Task goal
Restate the records exactly. Include all of them.

Excerpts from a dataset
= = = = = = =

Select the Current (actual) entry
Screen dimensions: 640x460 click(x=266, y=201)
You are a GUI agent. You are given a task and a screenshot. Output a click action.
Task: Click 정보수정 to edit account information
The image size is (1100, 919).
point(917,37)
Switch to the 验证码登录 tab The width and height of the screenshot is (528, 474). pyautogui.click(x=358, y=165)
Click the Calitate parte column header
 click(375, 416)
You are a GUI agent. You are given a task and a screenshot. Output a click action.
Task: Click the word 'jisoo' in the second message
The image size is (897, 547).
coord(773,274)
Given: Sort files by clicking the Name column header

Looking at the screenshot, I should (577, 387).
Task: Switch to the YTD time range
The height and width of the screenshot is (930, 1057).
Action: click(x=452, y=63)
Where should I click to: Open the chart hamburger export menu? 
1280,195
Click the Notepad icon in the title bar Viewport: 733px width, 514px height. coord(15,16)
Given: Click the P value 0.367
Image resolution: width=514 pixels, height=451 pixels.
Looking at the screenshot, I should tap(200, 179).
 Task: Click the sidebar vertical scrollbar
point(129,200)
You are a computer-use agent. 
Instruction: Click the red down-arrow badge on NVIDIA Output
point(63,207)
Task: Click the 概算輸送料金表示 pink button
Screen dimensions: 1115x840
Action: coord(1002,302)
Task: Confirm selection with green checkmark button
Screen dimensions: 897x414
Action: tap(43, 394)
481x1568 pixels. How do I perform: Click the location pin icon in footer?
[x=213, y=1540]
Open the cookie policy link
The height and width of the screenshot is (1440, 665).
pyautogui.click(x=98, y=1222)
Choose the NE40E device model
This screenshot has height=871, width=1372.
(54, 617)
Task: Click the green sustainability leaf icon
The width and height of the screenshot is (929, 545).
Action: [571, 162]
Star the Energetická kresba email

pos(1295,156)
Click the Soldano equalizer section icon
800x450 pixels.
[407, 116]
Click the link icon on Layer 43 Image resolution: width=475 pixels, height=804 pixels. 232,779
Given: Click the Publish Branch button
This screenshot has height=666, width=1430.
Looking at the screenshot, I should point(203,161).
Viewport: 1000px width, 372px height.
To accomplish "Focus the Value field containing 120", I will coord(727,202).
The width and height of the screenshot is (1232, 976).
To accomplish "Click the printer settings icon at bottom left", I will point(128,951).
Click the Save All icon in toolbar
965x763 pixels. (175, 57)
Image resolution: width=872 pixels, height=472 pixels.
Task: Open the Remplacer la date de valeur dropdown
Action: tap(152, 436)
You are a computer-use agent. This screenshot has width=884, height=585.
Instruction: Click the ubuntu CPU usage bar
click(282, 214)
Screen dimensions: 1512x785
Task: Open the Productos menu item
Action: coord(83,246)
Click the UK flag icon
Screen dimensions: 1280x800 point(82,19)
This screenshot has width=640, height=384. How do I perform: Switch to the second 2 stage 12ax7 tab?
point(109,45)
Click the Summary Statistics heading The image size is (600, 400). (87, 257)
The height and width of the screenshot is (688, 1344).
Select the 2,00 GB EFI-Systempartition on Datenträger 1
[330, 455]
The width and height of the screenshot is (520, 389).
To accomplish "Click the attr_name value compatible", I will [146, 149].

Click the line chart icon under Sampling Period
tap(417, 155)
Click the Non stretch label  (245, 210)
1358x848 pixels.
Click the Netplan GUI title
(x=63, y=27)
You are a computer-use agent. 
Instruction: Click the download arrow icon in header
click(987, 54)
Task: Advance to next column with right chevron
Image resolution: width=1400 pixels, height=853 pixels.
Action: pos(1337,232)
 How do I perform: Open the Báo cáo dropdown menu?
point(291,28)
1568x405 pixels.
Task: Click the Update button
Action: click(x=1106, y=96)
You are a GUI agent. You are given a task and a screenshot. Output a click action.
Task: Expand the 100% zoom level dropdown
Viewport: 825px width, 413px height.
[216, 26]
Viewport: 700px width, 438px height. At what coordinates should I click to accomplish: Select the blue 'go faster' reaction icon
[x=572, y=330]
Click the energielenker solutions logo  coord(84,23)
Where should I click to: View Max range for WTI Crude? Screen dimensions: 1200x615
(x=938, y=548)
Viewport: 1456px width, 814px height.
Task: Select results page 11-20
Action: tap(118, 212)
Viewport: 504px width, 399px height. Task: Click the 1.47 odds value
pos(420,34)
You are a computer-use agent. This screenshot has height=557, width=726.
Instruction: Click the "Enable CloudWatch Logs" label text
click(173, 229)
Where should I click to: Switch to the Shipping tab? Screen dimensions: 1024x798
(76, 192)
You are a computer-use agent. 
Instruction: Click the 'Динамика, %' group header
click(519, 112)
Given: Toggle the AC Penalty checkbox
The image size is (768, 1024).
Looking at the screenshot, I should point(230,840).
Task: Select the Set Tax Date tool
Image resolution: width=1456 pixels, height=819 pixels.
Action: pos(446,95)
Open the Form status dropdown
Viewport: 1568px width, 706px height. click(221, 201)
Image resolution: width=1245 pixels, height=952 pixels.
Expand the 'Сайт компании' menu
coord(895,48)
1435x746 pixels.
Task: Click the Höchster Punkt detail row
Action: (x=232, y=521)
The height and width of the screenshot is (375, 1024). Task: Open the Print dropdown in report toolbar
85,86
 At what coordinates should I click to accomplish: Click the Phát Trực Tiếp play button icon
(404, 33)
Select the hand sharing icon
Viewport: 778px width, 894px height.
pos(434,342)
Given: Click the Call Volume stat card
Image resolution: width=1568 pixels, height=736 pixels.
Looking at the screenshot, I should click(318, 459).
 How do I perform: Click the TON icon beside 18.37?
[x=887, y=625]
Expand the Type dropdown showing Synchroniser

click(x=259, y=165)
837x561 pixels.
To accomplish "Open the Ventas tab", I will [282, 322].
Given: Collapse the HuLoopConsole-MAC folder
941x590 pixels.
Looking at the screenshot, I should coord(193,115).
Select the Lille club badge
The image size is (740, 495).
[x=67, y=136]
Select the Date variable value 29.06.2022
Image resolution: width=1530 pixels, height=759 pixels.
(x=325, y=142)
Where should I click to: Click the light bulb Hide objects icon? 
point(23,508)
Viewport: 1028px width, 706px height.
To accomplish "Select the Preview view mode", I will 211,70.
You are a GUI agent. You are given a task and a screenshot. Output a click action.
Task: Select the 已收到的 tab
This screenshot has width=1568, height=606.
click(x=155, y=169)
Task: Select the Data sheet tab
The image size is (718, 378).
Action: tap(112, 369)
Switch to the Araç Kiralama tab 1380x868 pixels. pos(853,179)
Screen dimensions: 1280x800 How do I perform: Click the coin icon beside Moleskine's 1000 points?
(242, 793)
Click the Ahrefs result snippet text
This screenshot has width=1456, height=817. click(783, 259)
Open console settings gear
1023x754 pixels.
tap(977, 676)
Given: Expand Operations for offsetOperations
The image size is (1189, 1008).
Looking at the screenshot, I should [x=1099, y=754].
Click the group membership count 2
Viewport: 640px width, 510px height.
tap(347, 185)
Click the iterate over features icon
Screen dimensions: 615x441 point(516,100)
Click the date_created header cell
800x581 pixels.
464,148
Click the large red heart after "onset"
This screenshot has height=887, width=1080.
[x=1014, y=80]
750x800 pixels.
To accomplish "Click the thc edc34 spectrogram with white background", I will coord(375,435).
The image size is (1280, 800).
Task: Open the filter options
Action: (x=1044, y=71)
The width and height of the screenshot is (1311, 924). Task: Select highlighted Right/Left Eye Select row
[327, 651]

= = = = = = =

Result of the task
Select the Current (actual) entry
Screen dimensions: 640x460 click(x=266, y=201)
You are a GUI agent. You are given a task and a screenshot. Output a click action.
Task: Click 정보수정 to edit account information
The image size is (1100, 919).
point(917,37)
Switch to the 验证码登录 tab The width and height of the screenshot is (528, 474). pyautogui.click(x=358, y=165)
Click the Calitate parte column header
 click(375, 416)
You are a GUI agent. You are given a task and a screenshot. Output a click action.
Task: Click the word 'jisoo' in the second message
The image size is (897, 547).
coord(773,274)
Given: Sort files by clicking the Name column header

Looking at the screenshot, I should (577, 387).
Task: Switch to the YTD time range
The height and width of the screenshot is (930, 1057).
Action: click(x=452, y=63)
Where should I click to: Open the chart hamburger export menu? 
1280,195
Click the Notepad icon in the title bar Viewport: 733px width, 514px height. coord(15,16)
Given: Click the P value 0.367
Image resolution: width=514 pixels, height=451 pixels.
Looking at the screenshot, I should tap(200, 179).
 Task: Click the sidebar vertical scrollbar
point(129,200)
You are a computer-use agent. 
Instruction: Click the red down-arrow badge on NVIDIA Output
point(63,207)
Task: Click the 概算輸送料金表示 pink button
Screen dimensions: 1115x840
Action: coord(1002,302)
Task: Confirm selection with green checkmark button
Screen dimensions: 897x414
Action: tap(43, 394)
481x1568 pixels. How do I perform: Click the location pin icon in footer?
[x=213, y=1540]
Open the cookie policy link
The height and width of the screenshot is (1440, 665).
pyautogui.click(x=98, y=1222)
Choose the NE40E device model
This screenshot has height=871, width=1372.
(54, 617)
Task: Click the green sustainability leaf icon
The width and height of the screenshot is (929, 545).
Action: [571, 162]
Star the Energetická kresba email

pos(1295,156)
Click the Soldano equalizer section icon
800x450 pixels.
[407, 116]
Click the link icon on Layer 43 Image resolution: width=475 pixels, height=804 pixels. 232,779
Given: Click the Publish Branch button
This screenshot has height=666, width=1430.
Looking at the screenshot, I should point(203,161).
Viewport: 1000px width, 372px height.
To accomplish "Focus the Value field containing 120", I will coord(727,202).
The width and height of the screenshot is (1232, 976).
To accomplish "Click the printer settings icon at bottom left", I will point(128,951).
Click the Save All icon in toolbar
965x763 pixels. (175, 57)
Image resolution: width=872 pixels, height=472 pixels.
Task: Open the Remplacer la date de valeur dropdown
Action: tap(152, 436)
You are a computer-use agent. This screenshot has width=884, height=585.
Instruction: Click the ubuntu CPU usage bar
click(282, 214)
Screen dimensions: 1512x785
Task: Open the Productos menu item
Action: coord(83,246)
Click the UK flag icon
Screen dimensions: 1280x800 point(82,19)
This screenshot has width=640, height=384. How do I perform: Switch to the second 2 stage 12ax7 tab?
point(109,45)
Click the Summary Statistics heading The image size is (600, 400). (87, 257)
The height and width of the screenshot is (688, 1344).
Select the 2,00 GB EFI-Systempartition on Datenträger 1
[330, 455]
The width and height of the screenshot is (520, 389).
To accomplish "Click the attr_name value compatible", I will [146, 149].

Click the line chart icon under Sampling Period
tap(417, 155)
Click the Non stretch label  (245, 210)
1358x848 pixels.
Click the Netplan GUI title
(x=63, y=27)
You are a computer-use agent. 
Instruction: Click the download arrow icon in header
click(987, 54)
Task: Advance to next column with right chevron
Image resolution: width=1400 pixels, height=853 pixels.
Action: pos(1337,232)
 How do I perform: Open the Báo cáo dropdown menu?
point(291,28)
1568x405 pixels.
Task: Click the Update button
Action: click(x=1106, y=96)
You are a GUI agent. You are given a task and a screenshot. Output a click action.
Task: Expand the 100% zoom level dropdown
Viewport: 825px width, 413px height.
[216, 26]
Viewport: 700px width, 438px height. At what coordinates should I click to accomplish: Select the blue 'go faster' reaction icon
[x=572, y=330]
Click the energielenker solutions logo  coord(84,23)
Where should I click to: View Max range for WTI Crude? Screen dimensions: 1200x615
(x=938, y=548)
Viewport: 1456px width, 814px height.
Task: Select results page 11-20
Action: tap(118, 212)
Viewport: 504px width, 399px height. Task: Click the 1.47 odds value
pos(420,34)
You are a computer-use agent. This screenshot has height=557, width=726.
Instruction: Click the "Enable CloudWatch Logs" label text
click(173, 229)
Where should I click to: Switch to the Shipping tab? Screen dimensions: 1024x798
(76, 192)
You are a computer-use agent. 
Instruction: Click the 'Динамика, %' group header
click(519, 112)
Given: Toggle the AC Penalty checkbox
The image size is (768, 1024).
Looking at the screenshot, I should point(230,840).
Task: Select the Set Tax Date tool
Image resolution: width=1456 pixels, height=819 pixels.
Action: pos(446,95)
Open the Form status dropdown
Viewport: 1568px width, 706px height. click(221, 201)
Image resolution: width=1245 pixels, height=952 pixels.
Expand the 'Сайт компании' menu
coord(895,48)
1435x746 pixels.
Task: Click the Höchster Punkt detail row
Action: (x=232, y=521)
The height and width of the screenshot is (375, 1024). Task: Open the Print dropdown in report toolbar
85,86
 At what coordinates should I click to accomplish: Click the Phát Trực Tiếp play button icon
(404, 33)
Select the hand sharing icon
Viewport: 778px width, 894px height.
pos(434,342)
Given: Click the Call Volume stat card
Image resolution: width=1568 pixels, height=736 pixels.
Looking at the screenshot, I should click(318, 459).
 How do I perform: Click the TON icon beside 18.37?
[x=887, y=625]
Expand the Type dropdown showing Synchroniser

click(x=259, y=165)
837x561 pixels.
To accomplish "Open the Ventas tab", I will [282, 322].
Given: Collapse the HuLoopConsole-MAC folder
941x590 pixels.
Looking at the screenshot, I should coord(193,115).
Select the Lille club badge
The image size is (740, 495).
[x=67, y=136]
Select the Date variable value 29.06.2022
Image resolution: width=1530 pixels, height=759 pixels.
(x=325, y=142)
Where should I click to: Click the light bulb Hide objects icon? 
point(23,508)
Viewport: 1028px width, 706px height.
To accomplish "Select the Preview view mode", I will 211,70.
You are a GUI agent. You are given a task and a screenshot. Output a click action.
Task: Select the 已收到的 tab
This screenshot has width=1568, height=606.
click(x=155, y=169)
Task: Select the Data sheet tab
The image size is (718, 378).
Action: tap(112, 369)
Switch to the Araç Kiralama tab 1380x868 pixels. pos(853,179)
Screen dimensions: 1280x800 How do I perform: Click the coin icon beside Moleskine's 1000 points?
(242, 793)
Click the Ahrefs result snippet text
This screenshot has width=1456, height=817. click(783, 259)
Open console settings gear
1023x754 pixels.
tap(977, 676)
Given: Expand Operations for offsetOperations
The image size is (1189, 1008).
Looking at the screenshot, I should [x=1099, y=754].
Click the group membership count 2
Viewport: 640px width, 510px height.
tap(347, 185)
Click the iterate over features icon
Screen dimensions: 615x441 point(516,100)
Click the date_created header cell
800x581 pixels.
464,148
Click the large red heart after "onset"
This screenshot has height=887, width=1080.
[x=1014, y=80]
750x800 pixels.
To accomplish "Click the thc edc34 spectrogram with white background", I will coord(375,435).
The image size is (1280, 800).
Task: Open the filter options
Action: (x=1044, y=71)
The width and height of the screenshot is (1311, 924). Task: Select highlighted Right/Left Eye Select row
[327, 651]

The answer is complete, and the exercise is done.